United States District Court, District of Colorado
Aug 9, 2024
Civil Action 23-cv-01210-NYW-STV (D. Colo. Aug. 9, 2024)

Opinion

Civil Action 23-cv-01210-NYW-STV

08-09-2024

DAVID ANTONIO RUFFIN Plaintiff, v. KEITH PENRY, LT., Defendant.


RECOMMENDATION OF UNITED STATES MAGISTRATE JUDGE

Scott T. Varholak, Magistrate Judge

This matter comes before the Court on Defendant's Motion to Dismiss Amended Prisoner Complaint (the “Motion”) [#29], which has been referred to this Court [#31]. The Court has carefully considered the Motion and related briefing, the entire case file, and the applicable case law, and has determined that oral argument would not materially assist in the disposition of the Motion. For the following reasons, the Court respectfully RECOMMENDS that the Motion be GRANTED and Plaintiff's Amended Complaint be DISMISSED, as set forth below.

I. BACKGROUND

The facts are drawn from the allegations in Plaintiff's Amended Complaint (the “Complaint”) [#7], which must be taken as true when considering the Motion. See Wilson v. Montano, 715 F.3d 847, 850 n.1 (10th Cir. 2013) (citing Brown v.
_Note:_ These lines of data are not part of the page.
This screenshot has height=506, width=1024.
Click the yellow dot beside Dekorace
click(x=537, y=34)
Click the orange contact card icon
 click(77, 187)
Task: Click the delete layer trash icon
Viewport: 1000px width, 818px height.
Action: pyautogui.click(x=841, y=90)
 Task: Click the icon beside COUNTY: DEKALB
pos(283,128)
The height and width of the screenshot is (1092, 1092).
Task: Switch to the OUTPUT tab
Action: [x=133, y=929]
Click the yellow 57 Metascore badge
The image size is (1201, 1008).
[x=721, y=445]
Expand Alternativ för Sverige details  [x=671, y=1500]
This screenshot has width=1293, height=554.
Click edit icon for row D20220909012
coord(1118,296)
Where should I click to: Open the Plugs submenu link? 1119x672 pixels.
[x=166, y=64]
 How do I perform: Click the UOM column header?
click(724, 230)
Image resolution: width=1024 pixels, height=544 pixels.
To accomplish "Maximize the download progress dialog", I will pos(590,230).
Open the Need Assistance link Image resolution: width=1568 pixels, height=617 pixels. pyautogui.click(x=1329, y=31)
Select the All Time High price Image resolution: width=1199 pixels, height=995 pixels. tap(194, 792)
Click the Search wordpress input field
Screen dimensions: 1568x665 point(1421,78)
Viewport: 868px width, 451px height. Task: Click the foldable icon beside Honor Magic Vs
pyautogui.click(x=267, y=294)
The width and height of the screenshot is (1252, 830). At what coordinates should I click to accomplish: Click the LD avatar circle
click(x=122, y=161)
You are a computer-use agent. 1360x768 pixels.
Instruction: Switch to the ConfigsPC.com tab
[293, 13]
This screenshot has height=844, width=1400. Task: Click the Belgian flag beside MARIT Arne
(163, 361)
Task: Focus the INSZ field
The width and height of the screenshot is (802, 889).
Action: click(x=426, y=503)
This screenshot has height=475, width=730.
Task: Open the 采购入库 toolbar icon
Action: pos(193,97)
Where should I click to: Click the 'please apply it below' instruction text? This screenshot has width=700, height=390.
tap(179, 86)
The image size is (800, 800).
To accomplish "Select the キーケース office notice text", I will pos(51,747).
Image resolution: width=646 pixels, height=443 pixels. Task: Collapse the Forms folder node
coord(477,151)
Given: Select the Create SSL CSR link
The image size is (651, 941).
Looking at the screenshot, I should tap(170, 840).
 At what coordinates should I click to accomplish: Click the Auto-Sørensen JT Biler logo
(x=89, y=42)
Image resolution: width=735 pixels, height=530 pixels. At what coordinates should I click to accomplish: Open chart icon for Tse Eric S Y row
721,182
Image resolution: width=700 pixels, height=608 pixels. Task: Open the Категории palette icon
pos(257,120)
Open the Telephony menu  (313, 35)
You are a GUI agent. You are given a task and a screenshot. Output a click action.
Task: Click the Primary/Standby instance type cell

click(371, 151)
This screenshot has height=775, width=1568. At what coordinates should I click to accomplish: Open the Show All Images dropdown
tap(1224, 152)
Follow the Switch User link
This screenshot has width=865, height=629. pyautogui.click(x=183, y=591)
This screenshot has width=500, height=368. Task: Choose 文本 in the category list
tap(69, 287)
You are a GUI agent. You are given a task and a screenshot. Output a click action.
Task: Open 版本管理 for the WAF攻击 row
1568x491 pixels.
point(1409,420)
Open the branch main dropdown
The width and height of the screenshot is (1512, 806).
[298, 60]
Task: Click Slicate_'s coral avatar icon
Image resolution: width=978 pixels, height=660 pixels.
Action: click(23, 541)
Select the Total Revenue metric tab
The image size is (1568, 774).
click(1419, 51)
Montoya, 662 F.3d 1152, 1162 (10th Cir. 2011)).

Plaintiff is in custody at the Douglas County Detention Center (“DCDC”). [## 7 at 4; 59] In the Complaint, Plaintiff, proceeding pro se, asserts claims pursuant to 42 U.S.C. § 1983 for violations of his constitutional rights based on conduct that occurred while housed at DCDC. [See generally #7] Plaintiff alleges that DCDC staff mishandled his incoming mail, specifically an Economic Impact Payment check (“EIP Check”) from the Internal Revenue Service (“IRS”). [Id.]

At some unspecified time, the IRS issued to qualified individuals three consecutive EIP Checks in the amount of $1,200, $600 and $1,400. [#7 at 4] Plaintiff received his first two checks without issue. [Id.] In August of 2022, after Plaintiff was transferred to a state Department of Corrections (“DOC”) facility, Plaintiff received notice from the IRS that his third check was delivered to DCDC and then returned to the IRS. [Id.] Plaintiff was informed by Sergeant Jenny McMillan that “[DCDC] was obligated to forward [Plaintiff's] EIP check to [Plaintiff] at [the] DOC facility.” [Id.]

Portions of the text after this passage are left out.